- **Record excerpts**:

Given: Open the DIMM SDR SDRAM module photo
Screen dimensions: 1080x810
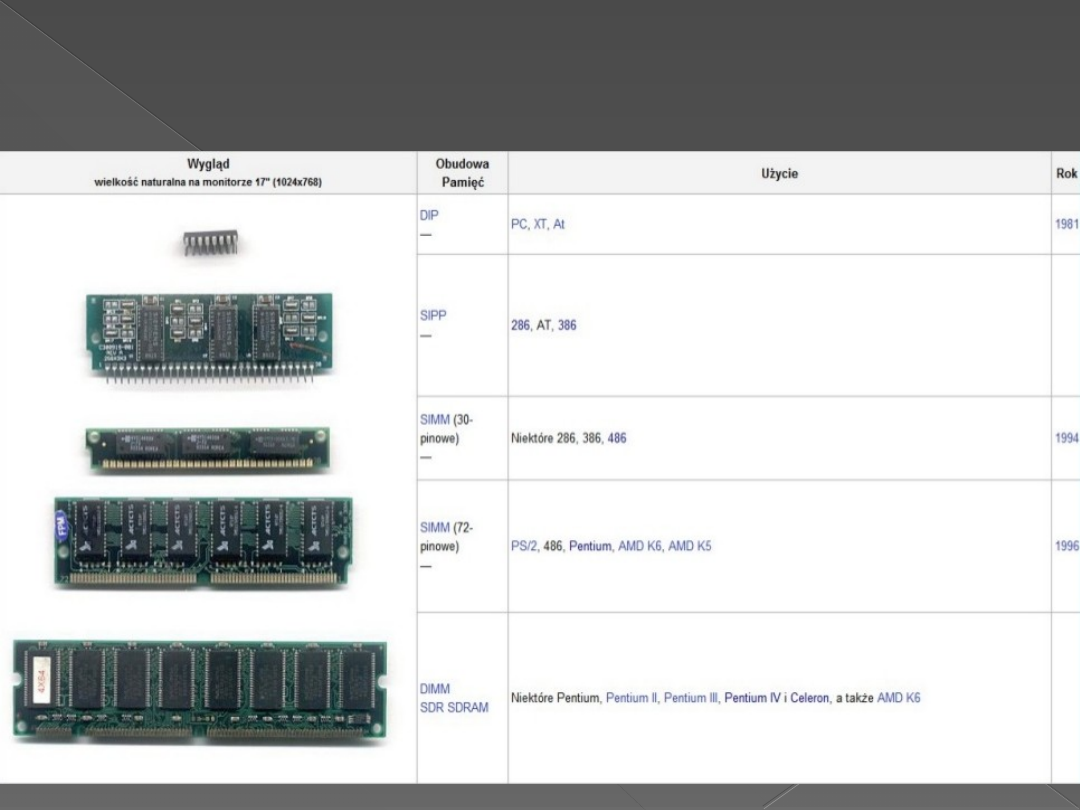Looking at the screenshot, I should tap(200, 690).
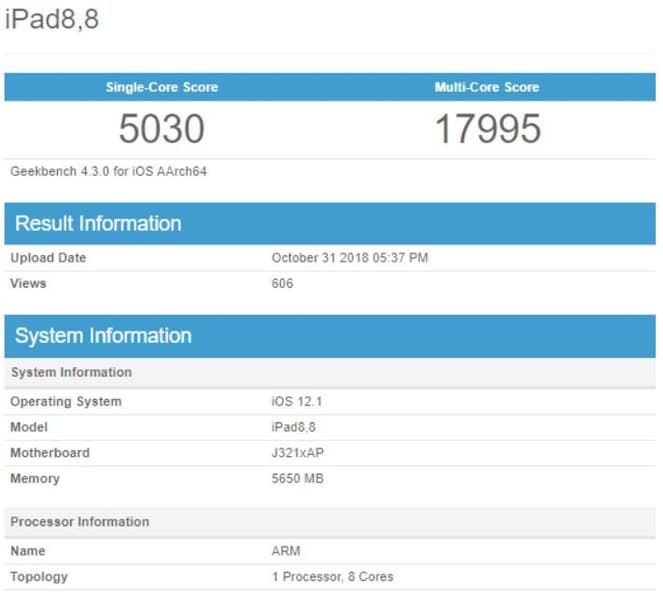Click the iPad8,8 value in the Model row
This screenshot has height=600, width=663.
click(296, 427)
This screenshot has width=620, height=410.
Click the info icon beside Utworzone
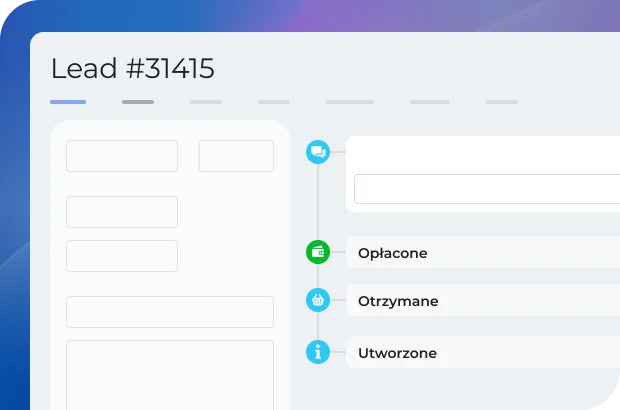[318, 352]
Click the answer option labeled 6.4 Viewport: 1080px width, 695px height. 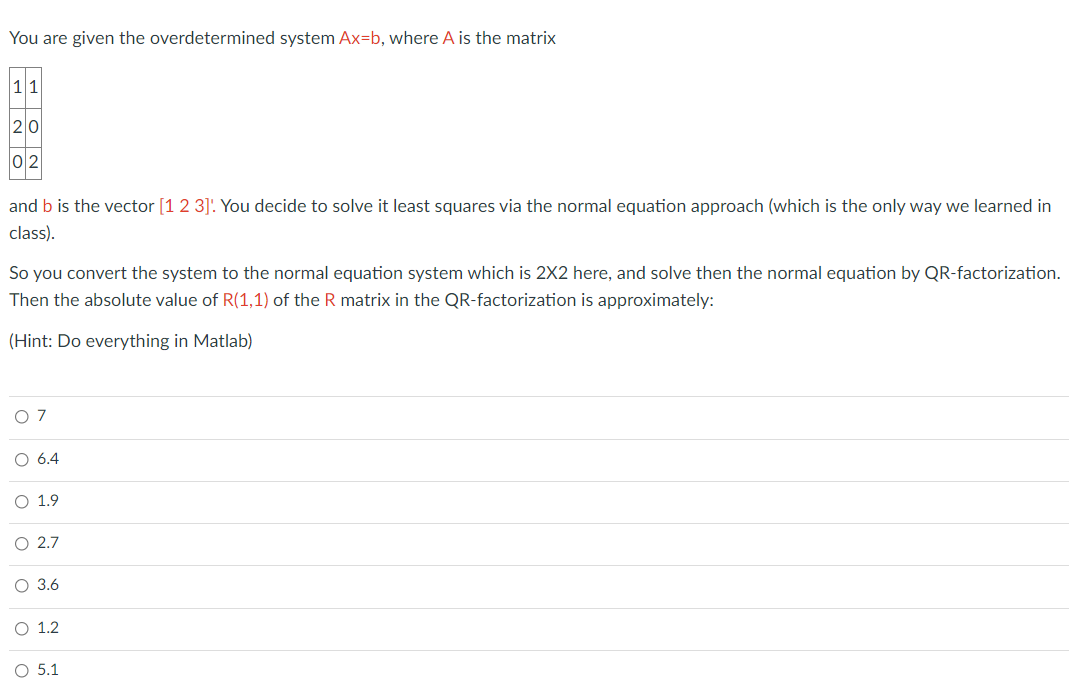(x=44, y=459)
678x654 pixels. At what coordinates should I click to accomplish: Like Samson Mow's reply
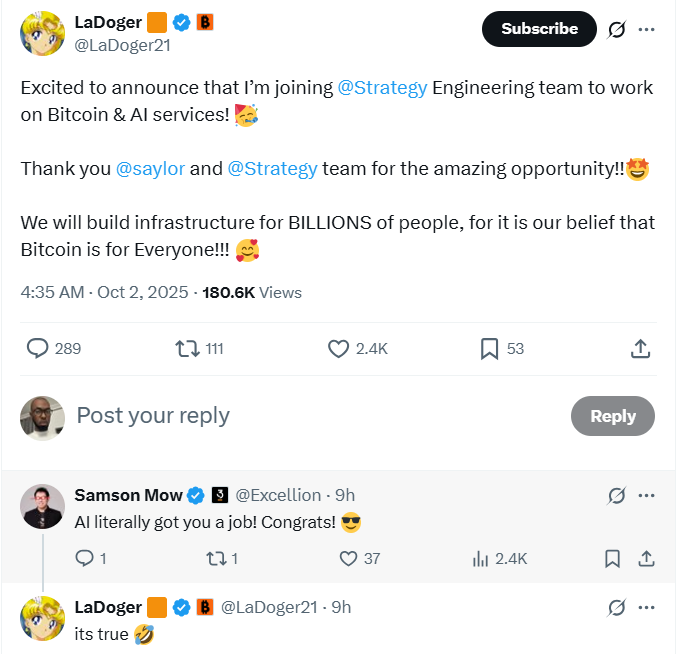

- **The request**:
Report every line of the listing that contains the string "This".

- **Written answer**:
This screenshot has height=600, width=663.
This screenshot has width=620, height=410.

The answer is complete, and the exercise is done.